While not necessarily a difficult formal exercise, the creation of a building to serve as an architectural landmark in a major city such as Hong Kong presented a number of significant challenges. Programmatic inventiveness was required to imagine a building which reflected, but also provided relief from the city itself – a structure set above and apart, but at the same time integrated with the land and water below.
In response, designs for the The Peak proposed what is almost a ‘Suprematist geology’, using a range of materials to realize a design that cut through the landscape like a knife and rejected traditional principles of organization.
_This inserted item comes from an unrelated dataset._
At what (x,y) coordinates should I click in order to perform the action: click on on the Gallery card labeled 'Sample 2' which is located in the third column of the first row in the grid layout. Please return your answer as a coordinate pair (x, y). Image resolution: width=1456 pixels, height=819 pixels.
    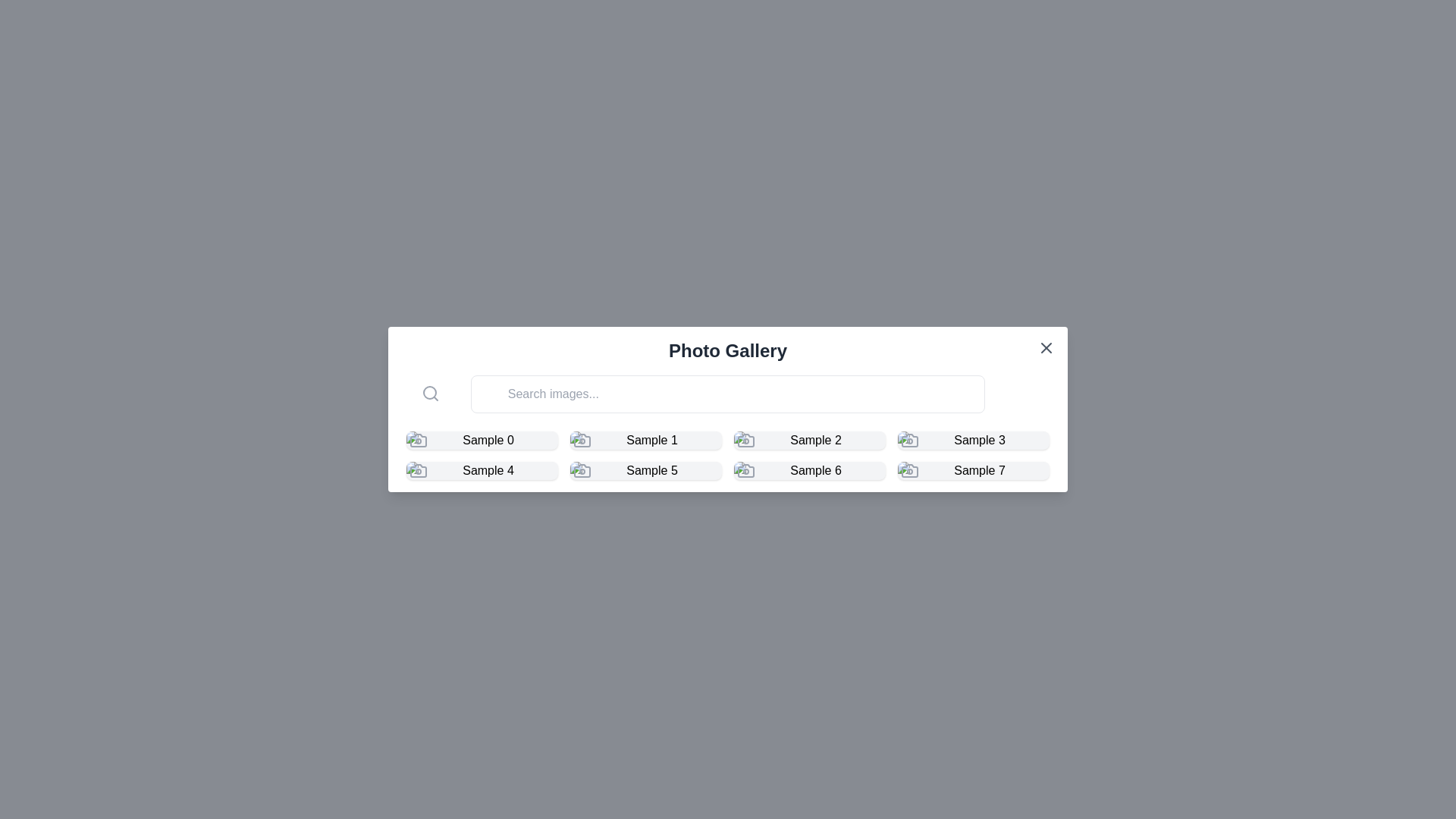
    Looking at the image, I should click on (809, 441).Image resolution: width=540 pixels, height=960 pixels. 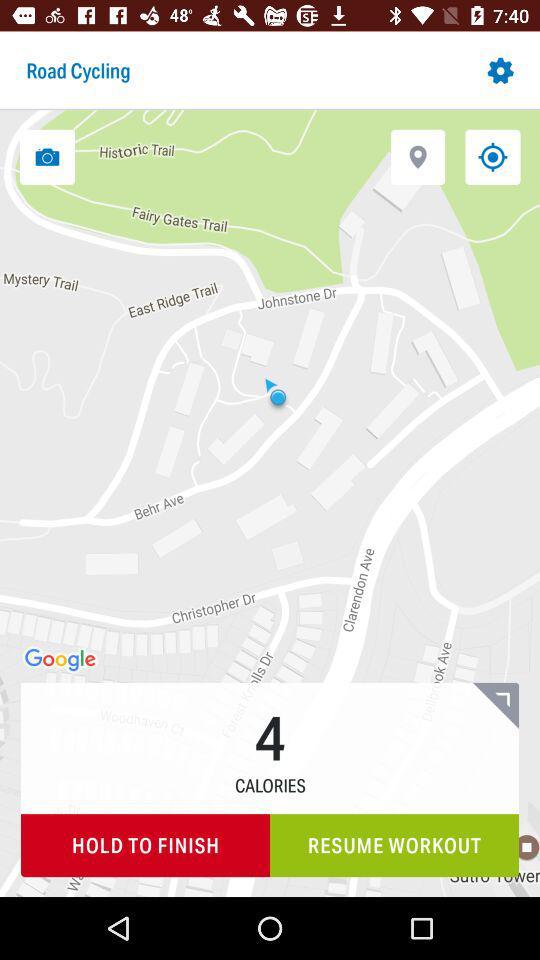 What do you see at coordinates (394, 844) in the screenshot?
I see `icon below the calories item` at bounding box center [394, 844].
Integral to the concept was the proposed excavation of rock at the site’s lowest point – to be polished and used to create a ‘man made polished granite mountain’, exploiting excavated areas within the natural topography to house a range of ‘hedonistic’ activities. Above these subterranean spaces, the building itself was to be layered horizontally and feature horizontal beams, balconies and interconnecting corridors.
The club itself constituted a 13 metre void – suspended between the building’s second and penthouse layers, within which various elements – exercise platforms, entrance decks, circulation areas, snack bar and library were to ‘hover’. A number of these – including the swimming pool, which featured a number of floating platforms and ramps – were to be set in the open air. The building also featured four separate penthouse apartments above the club void.
Viewed from Hong Kong, the mountain cliff provided a backdrop to the club’s suspended leisure and intellectual resources. In its entirety, the building itself constitutes a unique, modern geology, symbolizing in many respects the ‘high life’ inherent in both club and city.